## Instructions to follow
Beginning with the first line below, output every record verbatim and leave out the images.
##### Given records #####
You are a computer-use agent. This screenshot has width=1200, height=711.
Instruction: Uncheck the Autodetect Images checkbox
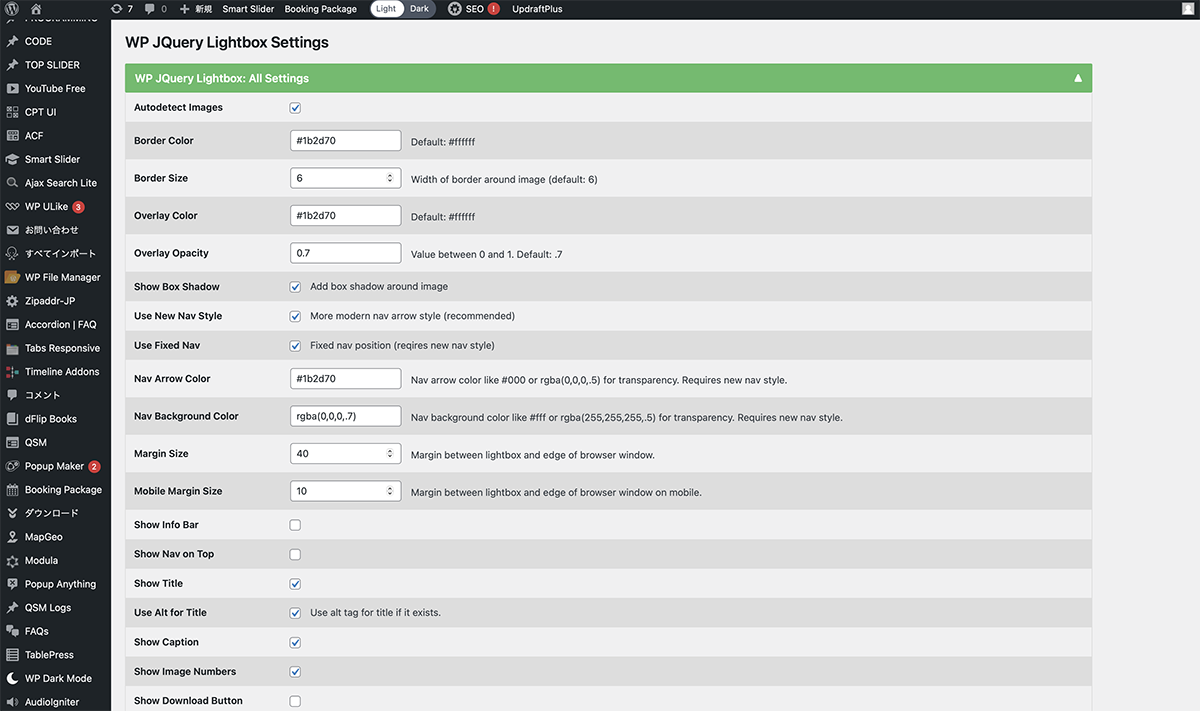[x=295, y=108]
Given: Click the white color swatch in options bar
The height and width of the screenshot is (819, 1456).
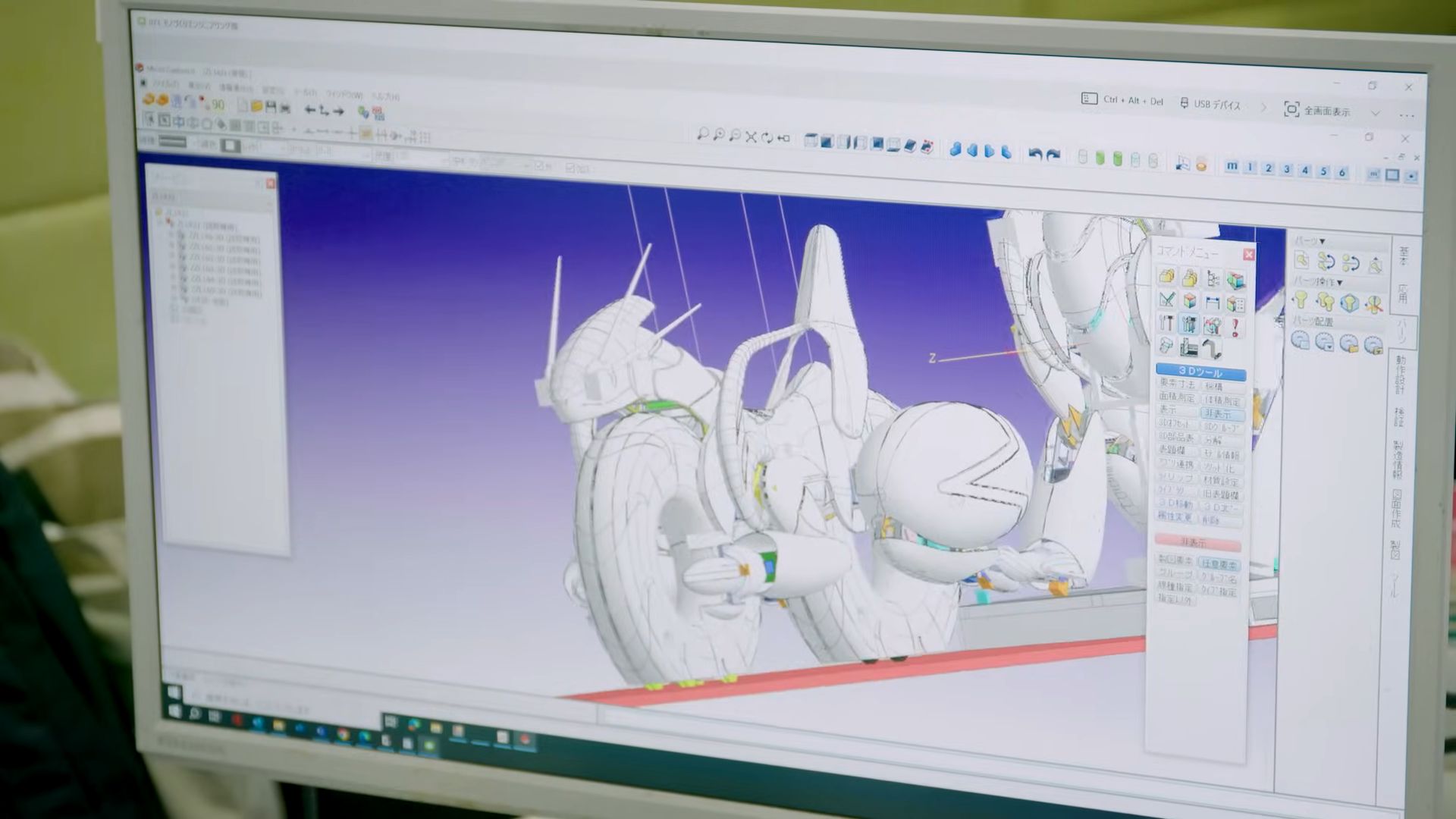Looking at the screenshot, I should tap(231, 146).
#####
## Task answer
You are a computer-use agent. This screenshot has width=1200, height=711.
Instruction: Uncheck the Autodetect Images checkbox
[x=295, y=108]
Given: Click the white color swatch in options bar
The height and width of the screenshot is (819, 1456).
Looking at the screenshot, I should tap(231, 146).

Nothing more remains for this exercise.